■ What this task involves:
Within the listing, each line that has the string "agent" should be copied.

Data under study Start Marker

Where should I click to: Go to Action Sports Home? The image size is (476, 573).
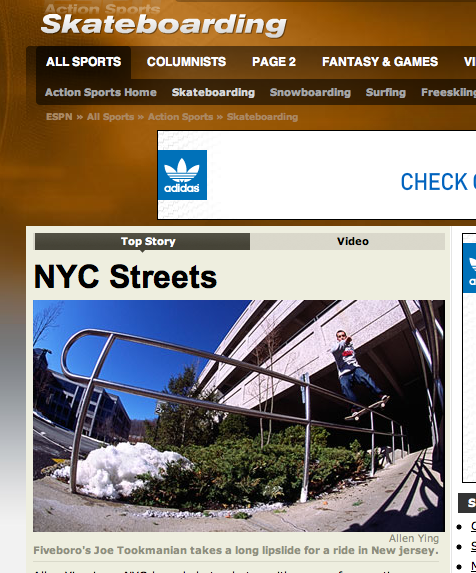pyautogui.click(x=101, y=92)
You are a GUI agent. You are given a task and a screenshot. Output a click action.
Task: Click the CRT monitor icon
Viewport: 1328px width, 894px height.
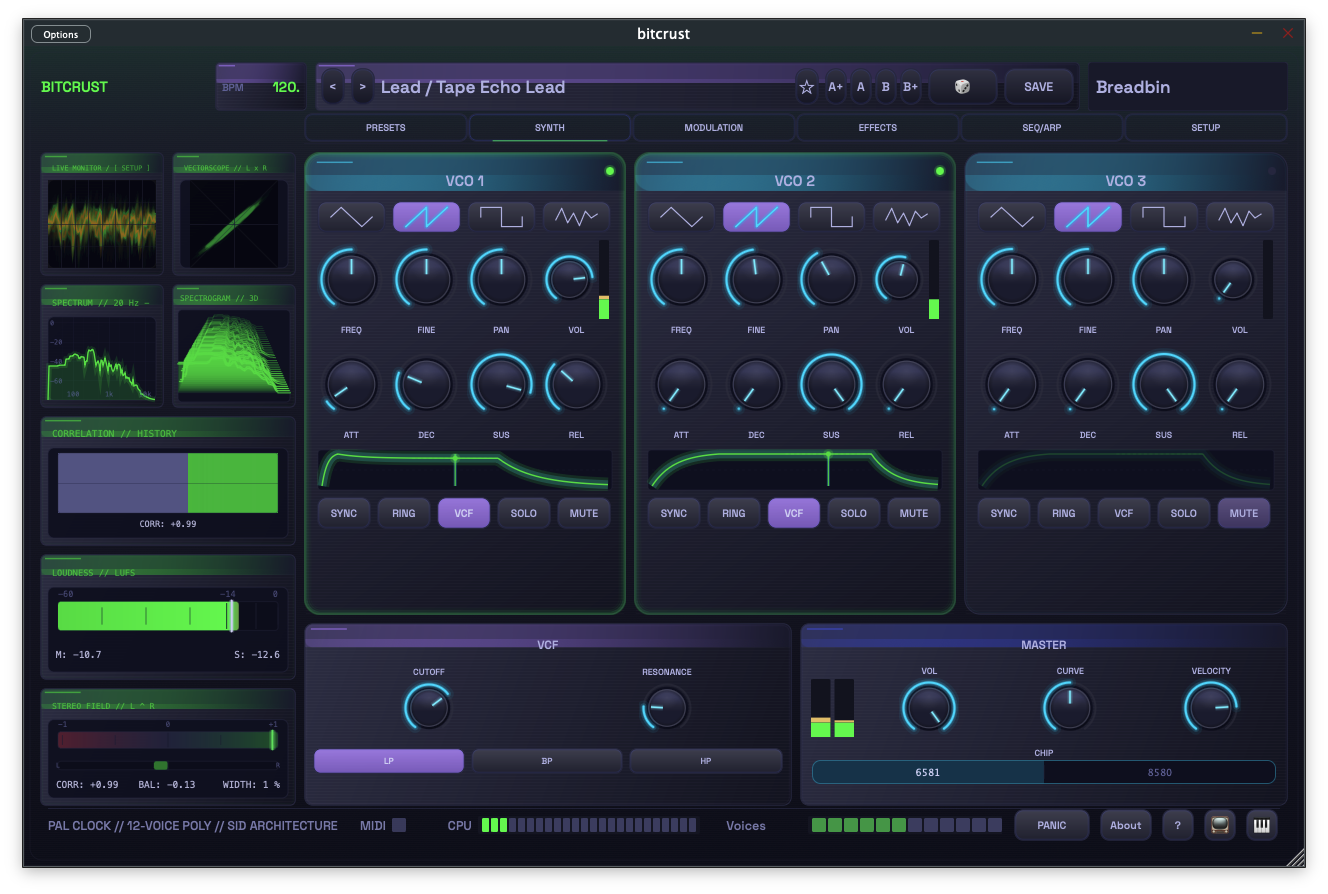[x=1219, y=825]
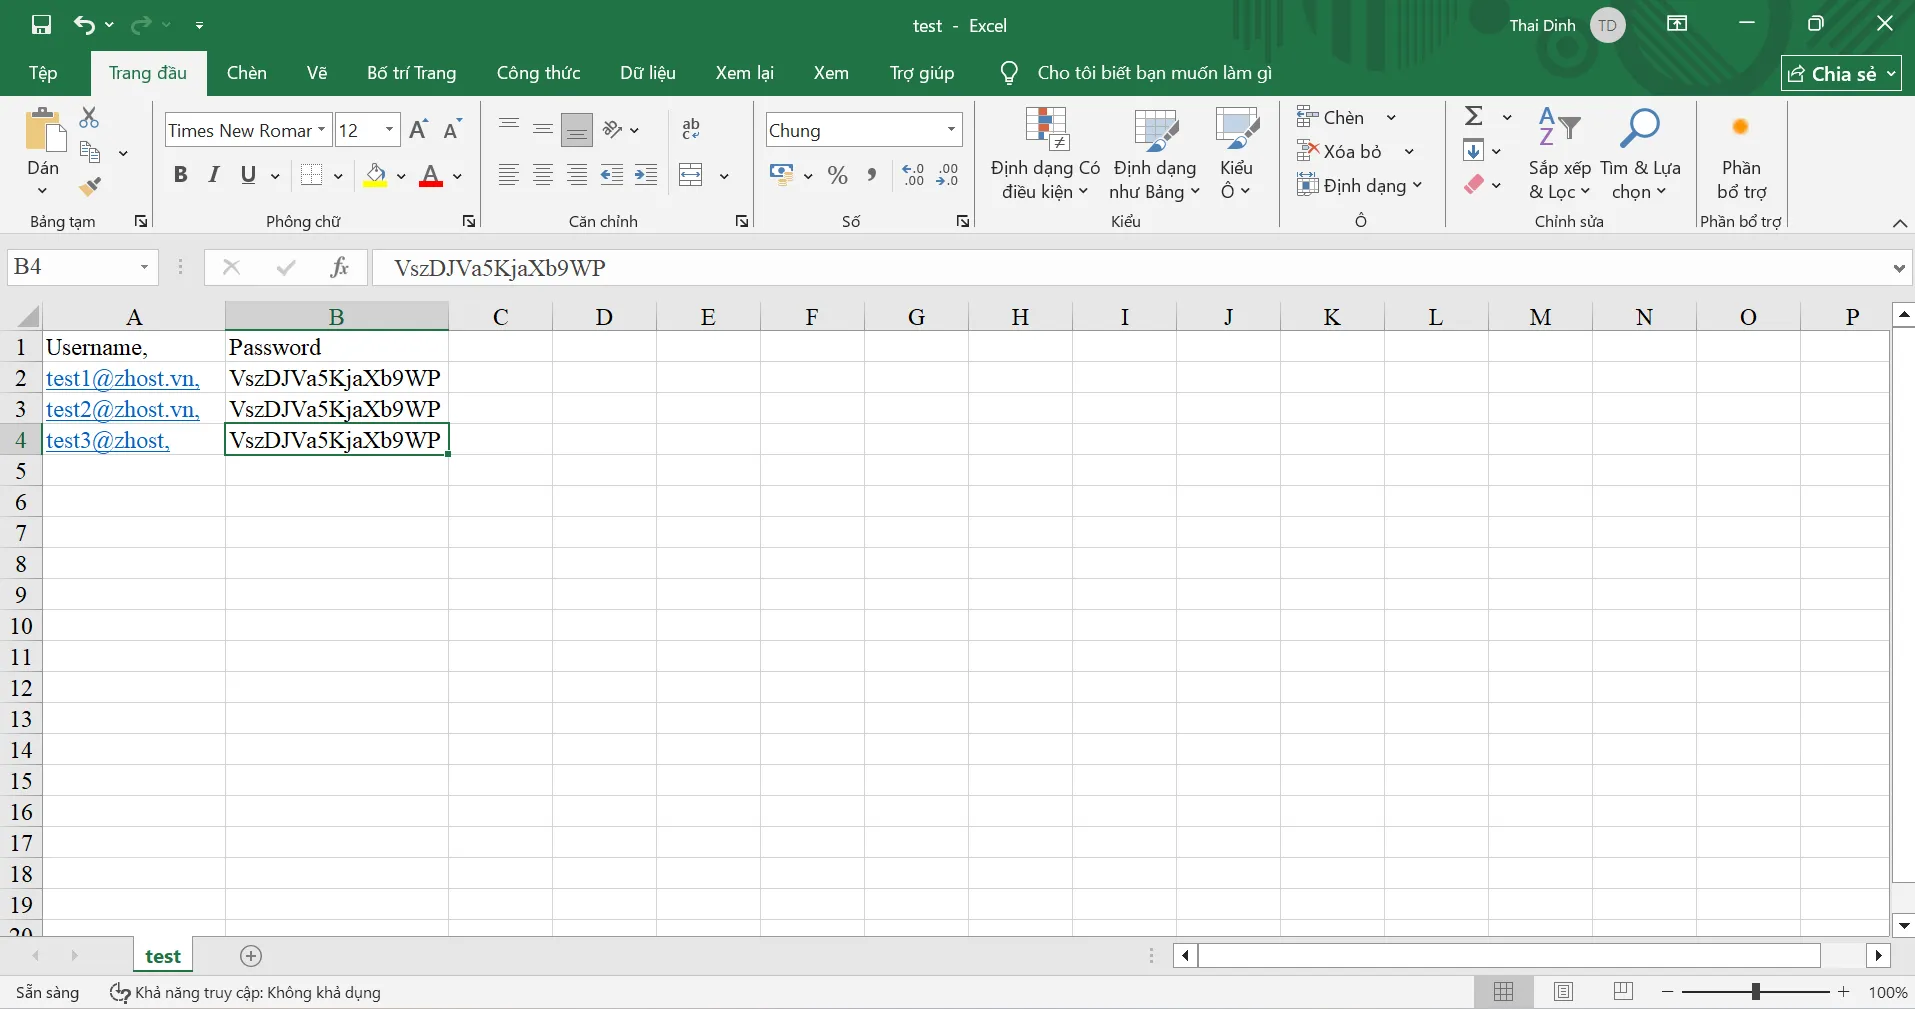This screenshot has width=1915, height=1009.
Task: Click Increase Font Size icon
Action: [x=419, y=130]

Data under study End Marker
Data under study Start Marker

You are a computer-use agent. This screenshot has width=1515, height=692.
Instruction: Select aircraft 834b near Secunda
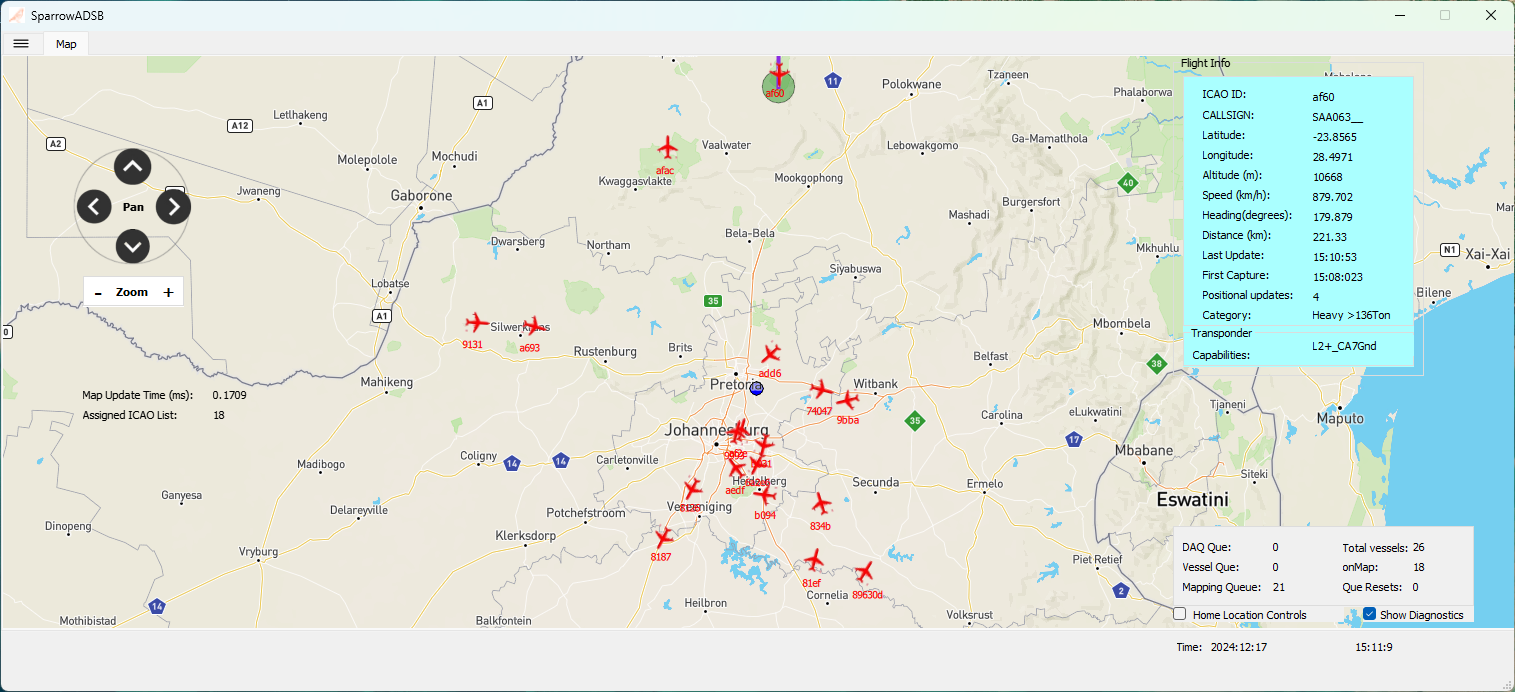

Data under study End Marker
Data under study Start Marker

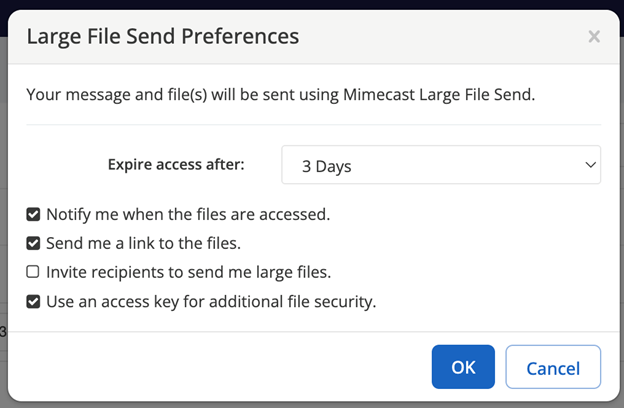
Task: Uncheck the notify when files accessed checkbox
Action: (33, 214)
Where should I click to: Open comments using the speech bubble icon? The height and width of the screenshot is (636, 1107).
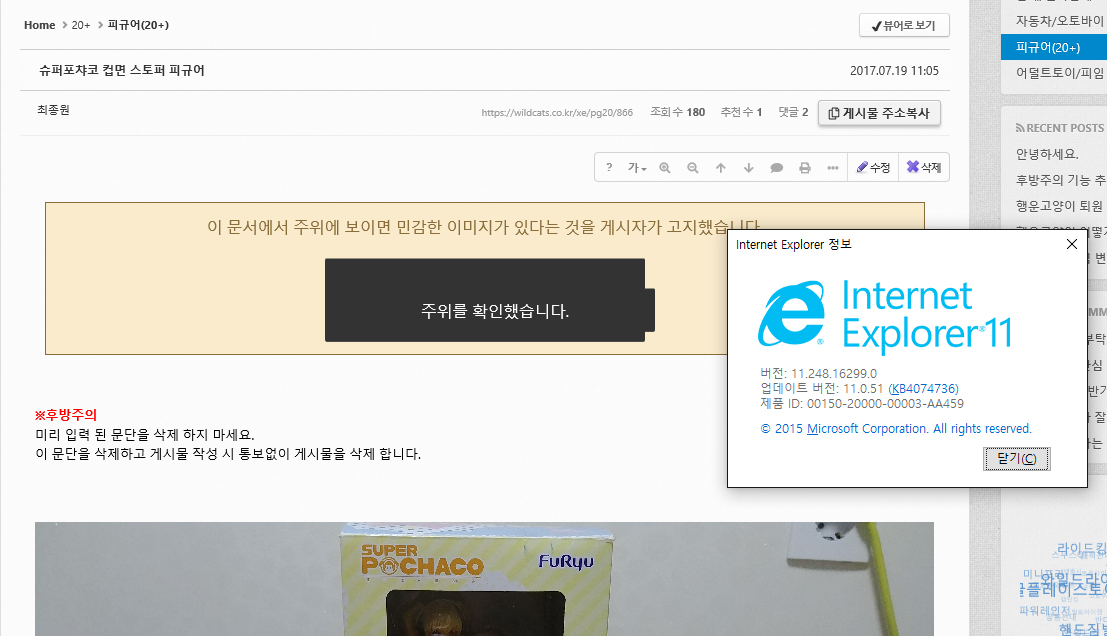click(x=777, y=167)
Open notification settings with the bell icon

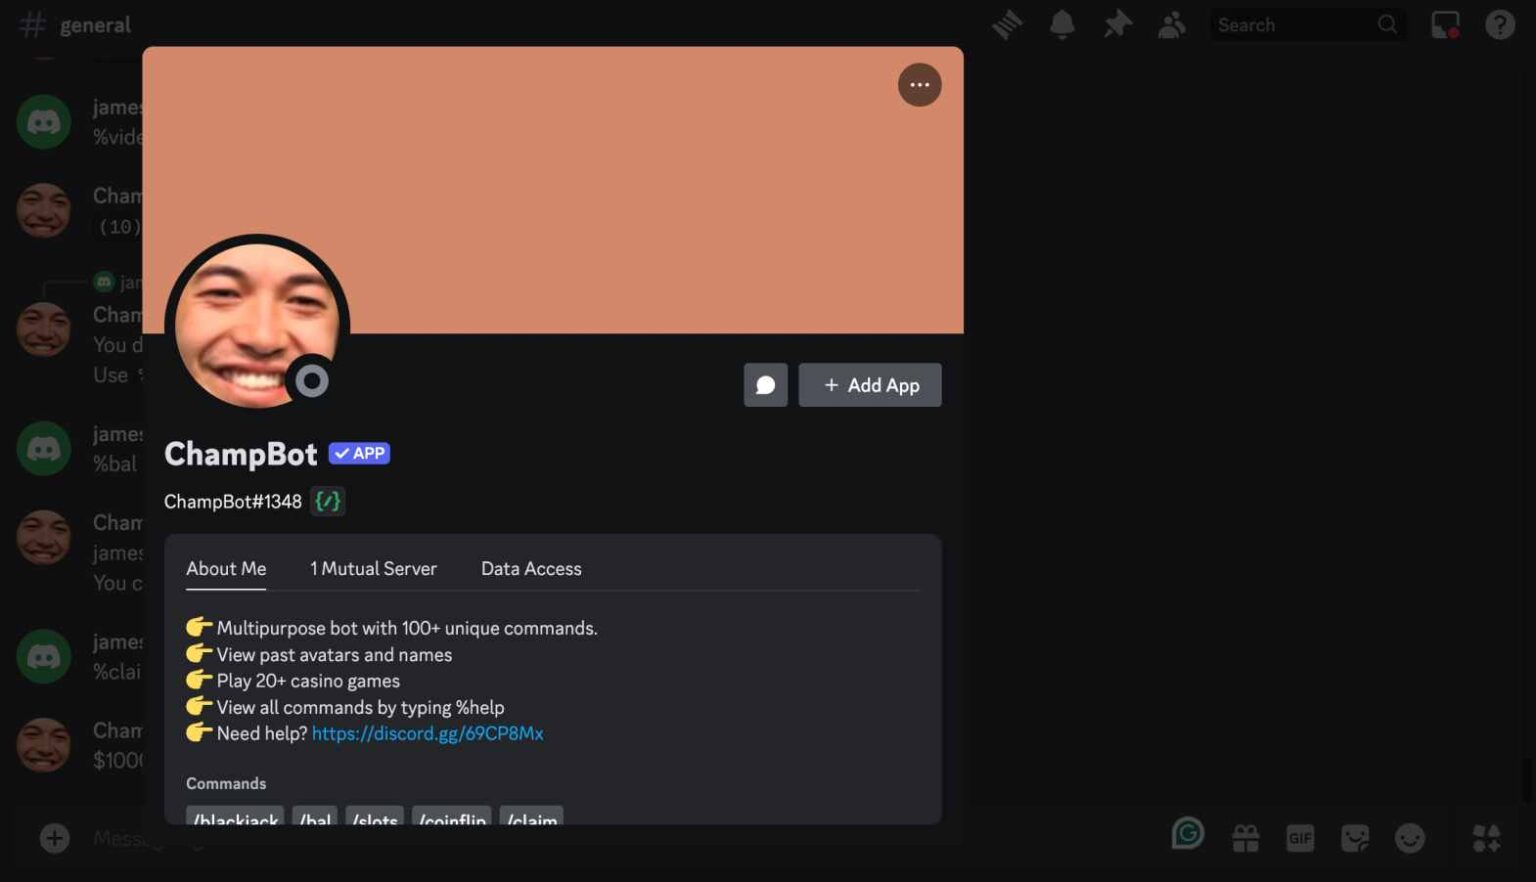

Data under study End Marker

■ Response area:
You are a GUI agent. You are given a task and a screenshot. Output a click action.
You are a computer-use agent. This screenshot has width=1515, height=692.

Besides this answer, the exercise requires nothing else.